Sergi Vaquer y Arnau Rabadán. Foto: Edu Bayer

 

En condiciones normales, un fármaco potente como la morfina, usado en medicina como un potente analgésico, ayuda a aliviar el dolor del paciente. ¿Pero qué pasa si el paciente se encuentra a miles de kilómetros, a bordo de una nave espacial? Los astronautas disponen de todo tipo de medicamentos, pero en realidad no los usan porque, en gravedad cero, se desconoce cómo reaccionaría el cuerpo humano. Una dosis habitual de morfina perfectamente podría resultar catastrófica.

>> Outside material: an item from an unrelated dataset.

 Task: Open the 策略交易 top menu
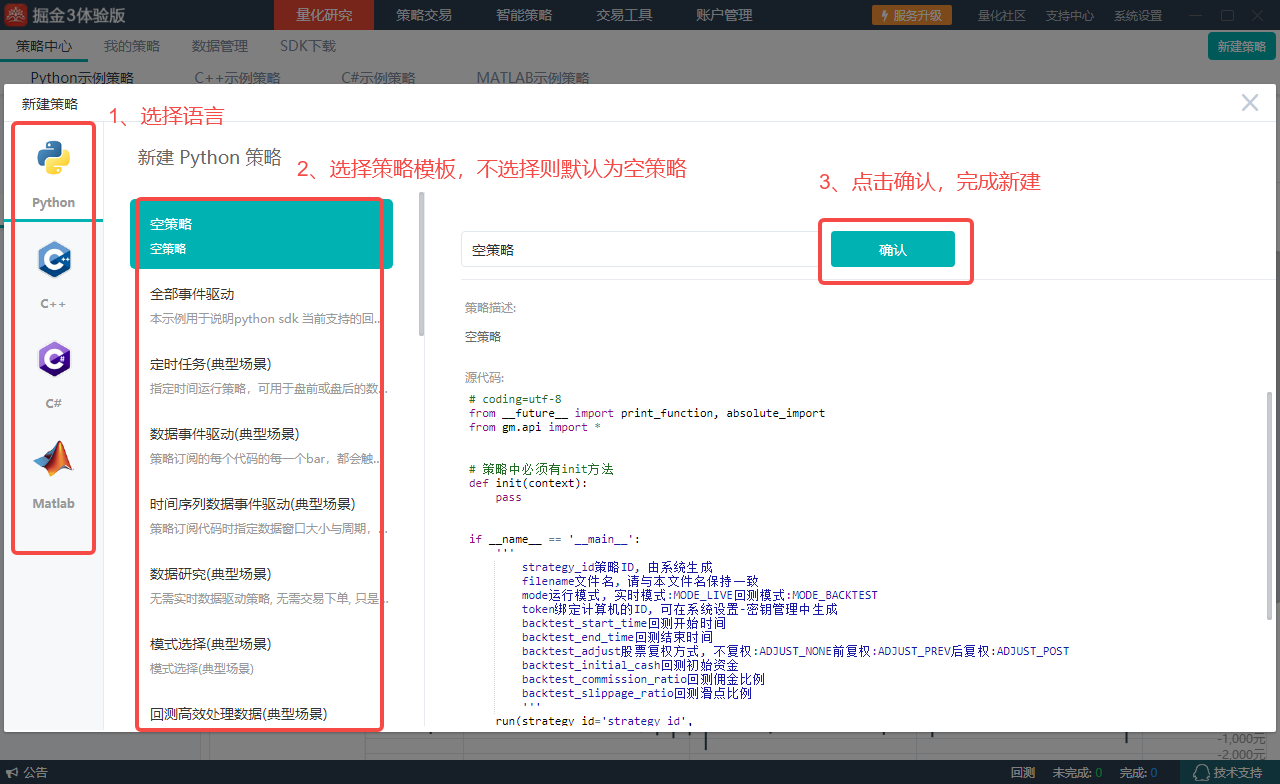(x=423, y=15)
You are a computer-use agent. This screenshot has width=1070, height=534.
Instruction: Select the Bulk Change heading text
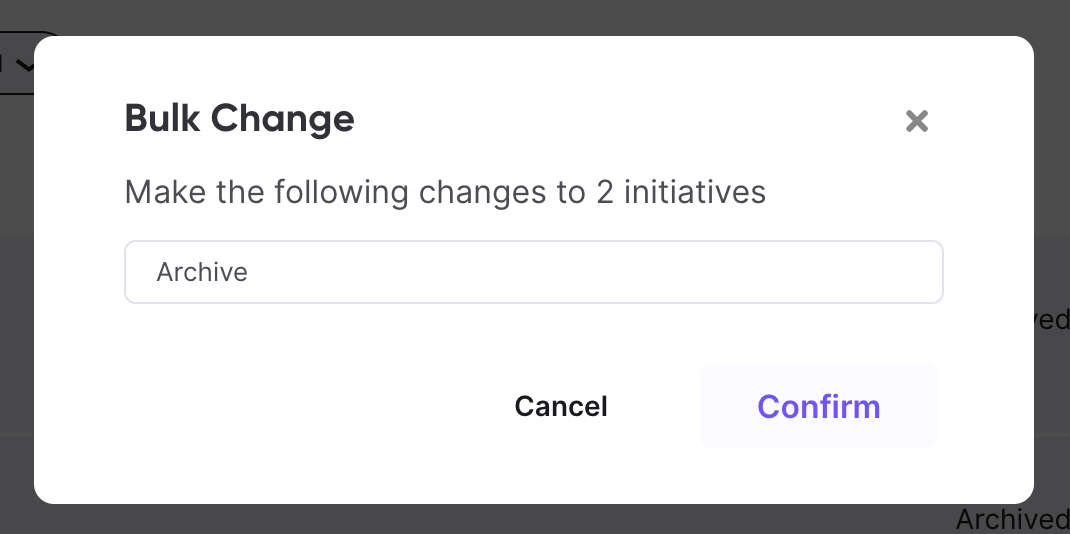point(240,119)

Sergi Vaquer, médico residente y estudiante de doctorado de la Universidad Autónoma de Barcelona (UAB), de 26 años, y Arnau Rabadán, estudiante de Ingeniería Técnica Industrial Mecánica de la Universidad Politécnica de Cataluña (UPC), de 22, se han propuesto arrojar un poco de luz sobre esta cuestión. El próximo otoño participarán, junto con otros tres equipos de estudiantes seleccionados por la Agencia Espacial Europea (ESA), en “¡Vuela con tu tesis!”, una campaña de vuelos parabólicos a bordo del Airbus A300 Zero-G. El objetivo: investigar cómo cambia la depuración de los fármacos en condiciones de microgravedad.

 

“Nos dimos cuenta –explica Sergi- de que se habían estudiado muchos factores que afectan al metabolismo de los fármacos en el espacio, pero nunca el de los transportadores ABC, unas proteínas que están en las membranas de las células y que las depuran de medicamentos”. En el cuerpo humano existen numerosas proteínas ABC, alrededor de 47 transportadores diferentes, en las barreras celulares de órganos como el intestino, el riñón o el hígado. Una de sus funciones es eliminar sustancias tóxicas de las células, una acción que no siempre es deseable. En el caso de las drogas de la quimioterapia, por ejemplo, los transportadores las expulsan de las células y no permiten que hagan su efecto. “Si por alguna razón la gravedad es capaz, como sospechamos, de alterar el funcionamiento de estos transportadores, se abrirá una nueva era de investigación espacial que podrá ayudar en gran medida a diseñar más y mejores fármacos contra el cáncer”.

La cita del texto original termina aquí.